Des doses d'exposition proches de l'exposition alimentaire humaine
Pour ces expériences, ils ont exposé des rats de manière chronique au E171, dans l’eau de boisson pendant 100 jours. La dose d’exposition est proche de la dose d’exposition alimentaire humaine déterminée par l’European Food and Safeta Agency (EFSA) : 10 mg par kilo de poids corporel et par jour. Ils ont pu observer que les nanoparticules du E171 traversent la barrière intestinale et passent dans la circulation sanguine.

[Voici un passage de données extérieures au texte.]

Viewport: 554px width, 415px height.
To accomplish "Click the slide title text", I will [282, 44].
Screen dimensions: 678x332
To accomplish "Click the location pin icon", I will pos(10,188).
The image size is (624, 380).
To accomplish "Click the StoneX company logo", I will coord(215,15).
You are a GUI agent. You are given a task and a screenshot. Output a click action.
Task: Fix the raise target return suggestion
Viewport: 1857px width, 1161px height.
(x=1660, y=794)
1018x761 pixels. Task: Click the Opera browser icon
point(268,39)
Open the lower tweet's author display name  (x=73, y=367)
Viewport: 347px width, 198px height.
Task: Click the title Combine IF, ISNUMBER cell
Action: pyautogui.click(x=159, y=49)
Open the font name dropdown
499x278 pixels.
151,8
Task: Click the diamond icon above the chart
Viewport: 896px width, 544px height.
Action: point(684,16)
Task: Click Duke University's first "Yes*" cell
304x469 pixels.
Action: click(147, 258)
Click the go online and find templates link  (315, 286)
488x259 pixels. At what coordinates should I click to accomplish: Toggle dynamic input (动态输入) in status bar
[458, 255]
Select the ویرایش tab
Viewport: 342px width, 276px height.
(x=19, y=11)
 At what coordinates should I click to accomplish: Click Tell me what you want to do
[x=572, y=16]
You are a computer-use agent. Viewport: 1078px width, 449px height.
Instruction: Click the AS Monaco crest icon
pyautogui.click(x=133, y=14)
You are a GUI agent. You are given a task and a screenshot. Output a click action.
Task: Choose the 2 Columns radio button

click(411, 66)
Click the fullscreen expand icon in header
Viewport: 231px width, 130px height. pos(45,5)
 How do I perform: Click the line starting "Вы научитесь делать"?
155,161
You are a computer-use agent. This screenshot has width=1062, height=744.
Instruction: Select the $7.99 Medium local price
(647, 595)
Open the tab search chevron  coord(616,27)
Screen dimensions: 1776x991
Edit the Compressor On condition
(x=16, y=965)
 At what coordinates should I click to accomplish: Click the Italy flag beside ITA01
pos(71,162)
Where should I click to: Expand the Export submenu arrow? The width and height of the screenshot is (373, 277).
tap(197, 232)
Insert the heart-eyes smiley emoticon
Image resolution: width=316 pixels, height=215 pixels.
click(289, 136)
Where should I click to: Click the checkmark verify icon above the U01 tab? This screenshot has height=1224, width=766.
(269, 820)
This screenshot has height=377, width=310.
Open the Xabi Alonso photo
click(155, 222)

Ces nanoparticules ont notamment pu être retrouvées dans le foie des animaux.
Chez 4 des 11 animaux soumis à cette exposition quotidienne de dioxyde de titane, les chercheurs ont observé "l’apparition spontanée de lésions néoplasiques sur l’épithélium intestinal, un stade non malin de la cancérogénèse" mais qui marque bien le début de la différenciation cellulaire conduisant à l’apparition d’un cancer. Aucune lésion néoplasique n’a été observée dans le groupe témoin non soumis au E171.
Les chercheurs français ont également étudié l’effet de l’exposition au E171 sur des lésions néoplasiques déjà existantes au niveau du côlon. Un troisième groupe de rats a ainsi été traité avec un cancérogène expérimental, avant de recevoir la même dose d’exposition au E171 que le premier groupe. Cette exposition a conduit à l’augmentation de la taille des lésions prénéoplasiques.
L'inflammation et l'immunité en cause ?
Le rôle du E171 dans l’apparition et le développement de lésions précancéreuses au niveau du côlon pourrait s’expliquer par la présence des nano-particules. En effet, les chercheurs ont constaté que ces dernières se logent dans la paroi intestinale dans le noyau des cellules immunitaires des plaques de Peyer (zones déclenchant les réponses immunitaires au niveau de l’intestin). Cette accumulation induit une réponse inflammatoire au niveau des muqueuses intestinales ainsi qu’un déséquilibre des réponses immunitaires. Ce double phénomène pourrait favoriser le processus de cancérogenèse.
Pour l’heure, les conclusions du rapport publié dans la revue Scientific Reports le 20 janvier 2017 ne peuvent pas être extrapolés à l’Homme ni aux stades plus avancés de cancers du côlon. Mais selon les chercheurs de l’Inra, ces résultats "justifient une étude de cancérogenèse selon les lignes directives de l’OCDE afin de compléter ces observations à un stade plus avancé de la pathologie".
Les ministères chargés de l’Economie, de la Santé et de l’Agriculture ont réagi à la publication de cette étude. Ils ont "décidé de saisir conjointement l’Agence nationale de sécurité sanitaire de l’alimentation, de l’environnement et du travail (Anses) afin de déterminer si l’additif alimentataire E171 présente un éventuel danger pour les consommateurs." Les résultats de cette saisine seront connus fin mars 2017.